> _Problem description_: Starting at the line that contains "The height and width of the screenshot is (474, 600)." and stopping after the line that contains "Click the Osservatorio", reproduce the records below word for word, with both of those lines included.

> _Available records_:
Begin
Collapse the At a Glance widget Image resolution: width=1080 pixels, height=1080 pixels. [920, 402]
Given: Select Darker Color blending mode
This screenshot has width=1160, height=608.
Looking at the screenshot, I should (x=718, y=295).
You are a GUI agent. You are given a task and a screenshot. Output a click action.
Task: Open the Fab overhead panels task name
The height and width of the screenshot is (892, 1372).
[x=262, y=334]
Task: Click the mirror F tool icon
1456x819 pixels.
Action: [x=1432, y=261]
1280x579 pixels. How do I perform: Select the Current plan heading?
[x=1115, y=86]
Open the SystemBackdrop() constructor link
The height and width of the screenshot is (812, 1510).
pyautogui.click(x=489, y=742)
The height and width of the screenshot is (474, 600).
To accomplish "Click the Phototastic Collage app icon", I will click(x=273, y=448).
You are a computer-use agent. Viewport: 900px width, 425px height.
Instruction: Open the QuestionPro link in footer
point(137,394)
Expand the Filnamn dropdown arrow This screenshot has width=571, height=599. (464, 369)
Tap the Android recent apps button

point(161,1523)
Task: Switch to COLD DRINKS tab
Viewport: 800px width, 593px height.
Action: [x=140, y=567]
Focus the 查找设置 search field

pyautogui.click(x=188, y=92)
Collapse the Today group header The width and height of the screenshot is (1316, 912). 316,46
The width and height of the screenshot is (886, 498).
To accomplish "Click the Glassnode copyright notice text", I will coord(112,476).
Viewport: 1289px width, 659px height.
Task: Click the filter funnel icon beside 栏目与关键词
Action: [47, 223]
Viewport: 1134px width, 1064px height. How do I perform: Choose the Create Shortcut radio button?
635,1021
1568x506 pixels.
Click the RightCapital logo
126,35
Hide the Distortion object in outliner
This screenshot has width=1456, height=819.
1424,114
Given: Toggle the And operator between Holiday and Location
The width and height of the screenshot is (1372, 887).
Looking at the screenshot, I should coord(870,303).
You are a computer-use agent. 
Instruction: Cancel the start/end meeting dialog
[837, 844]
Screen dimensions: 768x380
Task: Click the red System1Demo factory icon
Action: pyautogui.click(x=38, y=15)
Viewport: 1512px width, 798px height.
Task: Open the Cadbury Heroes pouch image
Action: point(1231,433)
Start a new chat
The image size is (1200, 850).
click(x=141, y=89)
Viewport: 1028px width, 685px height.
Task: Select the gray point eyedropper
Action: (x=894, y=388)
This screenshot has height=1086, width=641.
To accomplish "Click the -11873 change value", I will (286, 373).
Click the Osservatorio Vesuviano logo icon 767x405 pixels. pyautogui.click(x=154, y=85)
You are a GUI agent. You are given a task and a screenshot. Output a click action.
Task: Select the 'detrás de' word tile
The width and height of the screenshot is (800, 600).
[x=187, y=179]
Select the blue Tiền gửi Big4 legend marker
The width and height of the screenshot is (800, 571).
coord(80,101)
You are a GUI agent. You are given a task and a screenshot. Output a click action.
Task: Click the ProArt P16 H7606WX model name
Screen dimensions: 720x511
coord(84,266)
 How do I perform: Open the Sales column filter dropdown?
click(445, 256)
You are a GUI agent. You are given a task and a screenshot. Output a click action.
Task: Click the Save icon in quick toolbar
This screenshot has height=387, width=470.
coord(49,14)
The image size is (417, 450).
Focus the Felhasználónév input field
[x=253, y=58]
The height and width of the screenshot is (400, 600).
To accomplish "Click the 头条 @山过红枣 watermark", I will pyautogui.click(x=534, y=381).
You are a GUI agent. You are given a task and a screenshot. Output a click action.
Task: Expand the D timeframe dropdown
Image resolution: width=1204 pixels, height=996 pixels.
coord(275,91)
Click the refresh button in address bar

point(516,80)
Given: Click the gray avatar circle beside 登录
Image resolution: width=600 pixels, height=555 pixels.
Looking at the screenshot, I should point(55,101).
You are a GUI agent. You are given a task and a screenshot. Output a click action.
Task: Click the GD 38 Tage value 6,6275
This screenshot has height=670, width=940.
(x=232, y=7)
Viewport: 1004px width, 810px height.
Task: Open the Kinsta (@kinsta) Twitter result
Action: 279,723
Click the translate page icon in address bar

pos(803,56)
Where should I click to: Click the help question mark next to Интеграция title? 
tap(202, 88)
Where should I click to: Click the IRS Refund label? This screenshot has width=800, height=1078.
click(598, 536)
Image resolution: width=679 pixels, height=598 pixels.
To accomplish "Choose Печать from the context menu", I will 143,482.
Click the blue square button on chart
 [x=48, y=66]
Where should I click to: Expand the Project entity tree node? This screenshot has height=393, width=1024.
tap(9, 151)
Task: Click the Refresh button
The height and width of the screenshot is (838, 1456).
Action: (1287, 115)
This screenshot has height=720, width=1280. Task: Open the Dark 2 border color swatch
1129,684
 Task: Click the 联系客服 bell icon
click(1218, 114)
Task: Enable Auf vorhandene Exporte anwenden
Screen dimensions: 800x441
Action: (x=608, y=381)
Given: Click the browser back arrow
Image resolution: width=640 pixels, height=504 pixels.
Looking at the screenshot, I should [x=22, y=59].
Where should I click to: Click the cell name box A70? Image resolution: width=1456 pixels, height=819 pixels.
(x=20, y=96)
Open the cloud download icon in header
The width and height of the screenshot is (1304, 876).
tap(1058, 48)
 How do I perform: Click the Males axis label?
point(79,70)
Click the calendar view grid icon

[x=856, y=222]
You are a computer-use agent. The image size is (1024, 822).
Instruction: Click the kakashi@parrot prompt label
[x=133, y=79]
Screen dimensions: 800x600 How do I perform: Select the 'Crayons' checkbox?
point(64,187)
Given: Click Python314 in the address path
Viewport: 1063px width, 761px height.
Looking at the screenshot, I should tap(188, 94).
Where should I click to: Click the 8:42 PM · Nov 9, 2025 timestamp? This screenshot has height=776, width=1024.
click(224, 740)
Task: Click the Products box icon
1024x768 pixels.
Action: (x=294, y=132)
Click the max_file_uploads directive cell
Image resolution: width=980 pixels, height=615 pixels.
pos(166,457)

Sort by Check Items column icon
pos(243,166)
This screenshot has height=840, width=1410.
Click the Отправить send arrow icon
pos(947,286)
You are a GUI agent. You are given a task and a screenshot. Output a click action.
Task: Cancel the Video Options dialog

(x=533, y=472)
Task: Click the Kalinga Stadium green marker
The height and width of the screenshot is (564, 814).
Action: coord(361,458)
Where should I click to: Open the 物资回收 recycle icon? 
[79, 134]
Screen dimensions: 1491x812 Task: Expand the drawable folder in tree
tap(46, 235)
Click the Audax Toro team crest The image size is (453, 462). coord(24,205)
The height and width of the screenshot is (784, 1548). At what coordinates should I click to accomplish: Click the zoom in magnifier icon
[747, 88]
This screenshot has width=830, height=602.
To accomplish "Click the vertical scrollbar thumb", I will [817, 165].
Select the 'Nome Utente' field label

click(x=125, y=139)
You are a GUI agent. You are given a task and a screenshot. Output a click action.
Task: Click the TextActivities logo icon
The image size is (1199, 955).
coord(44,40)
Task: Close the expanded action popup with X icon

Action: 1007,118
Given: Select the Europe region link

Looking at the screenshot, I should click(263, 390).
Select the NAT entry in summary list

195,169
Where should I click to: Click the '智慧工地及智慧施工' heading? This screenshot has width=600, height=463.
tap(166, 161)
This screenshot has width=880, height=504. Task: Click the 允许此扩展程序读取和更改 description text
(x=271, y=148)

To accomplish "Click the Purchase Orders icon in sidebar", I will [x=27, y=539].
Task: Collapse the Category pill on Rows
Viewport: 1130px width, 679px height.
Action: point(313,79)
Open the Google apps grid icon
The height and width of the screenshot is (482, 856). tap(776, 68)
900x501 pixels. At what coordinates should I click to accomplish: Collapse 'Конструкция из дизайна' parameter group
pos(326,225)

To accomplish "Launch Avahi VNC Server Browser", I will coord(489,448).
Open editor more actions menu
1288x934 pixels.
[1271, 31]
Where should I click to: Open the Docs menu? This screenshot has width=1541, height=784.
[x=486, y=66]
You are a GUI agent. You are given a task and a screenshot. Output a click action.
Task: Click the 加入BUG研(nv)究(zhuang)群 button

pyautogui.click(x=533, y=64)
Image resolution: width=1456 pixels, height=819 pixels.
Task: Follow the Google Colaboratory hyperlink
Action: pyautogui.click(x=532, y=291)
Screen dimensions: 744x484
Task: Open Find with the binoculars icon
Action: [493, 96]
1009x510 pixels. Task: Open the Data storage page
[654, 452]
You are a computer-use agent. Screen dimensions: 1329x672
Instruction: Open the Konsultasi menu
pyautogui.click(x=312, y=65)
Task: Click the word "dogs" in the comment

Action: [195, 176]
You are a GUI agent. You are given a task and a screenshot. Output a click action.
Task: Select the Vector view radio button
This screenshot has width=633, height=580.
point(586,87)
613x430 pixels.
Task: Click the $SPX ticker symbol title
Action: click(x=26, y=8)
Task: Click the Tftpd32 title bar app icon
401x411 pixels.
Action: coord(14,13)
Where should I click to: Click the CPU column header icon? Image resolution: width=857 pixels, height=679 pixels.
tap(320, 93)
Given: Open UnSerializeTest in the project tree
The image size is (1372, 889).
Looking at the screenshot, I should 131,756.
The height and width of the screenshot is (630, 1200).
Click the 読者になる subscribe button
End
> _Solution for this task_:
The height and width of the screenshot is (474, 600).
To accomplish "Click the Phototastic Collage app icon", I will click(x=273, y=448).
You are a computer-use agent. Viewport: 900px width, 425px height.
Instruction: Open the QuestionPro link in footer
point(137,394)
Expand the Filnamn dropdown arrow This screenshot has width=571, height=599. (464, 369)
Tap the Android recent apps button

point(161,1523)
Task: Switch to COLD DRINKS tab
Viewport: 800px width, 593px height.
Action: [x=140, y=567]
Focus the 查找设置 search field

pyautogui.click(x=188, y=92)
Collapse the Today group header The width and height of the screenshot is (1316, 912). 316,46
The width and height of the screenshot is (886, 498).
To accomplish "Click the Glassnode copyright notice text", I will coord(112,476).
Viewport: 1289px width, 659px height.
Task: Click the filter funnel icon beside 栏目与关键词
Action: [47, 223]
Viewport: 1134px width, 1064px height. How do I perform: Choose the Create Shortcut radio button?
635,1021
1568x506 pixels.
Click the RightCapital logo
126,35
Hide the Distortion object in outliner
This screenshot has width=1456, height=819.
1424,114
Given: Toggle the And operator between Holiday and Location
The width and height of the screenshot is (1372, 887).
Looking at the screenshot, I should coord(870,303).
You are a computer-use agent. 
Instruction: Cancel the start/end meeting dialog
[837, 844]
Screen dimensions: 768x380
Task: Click the red System1Demo factory icon
Action: pyautogui.click(x=38, y=15)
Viewport: 1512px width, 798px height.
Task: Open the Cadbury Heroes pouch image
Action: point(1231,433)
Start a new chat
The image size is (1200, 850).
click(x=141, y=89)
Viewport: 1028px width, 685px height.
Task: Select the gray point eyedropper
Action: (x=894, y=388)
This screenshot has height=1086, width=641.
To accomplish "Click the -11873 change value", I will (286, 373).
Click the Osservatorio Vesuviano logo icon 767x405 pixels. pyautogui.click(x=154, y=85)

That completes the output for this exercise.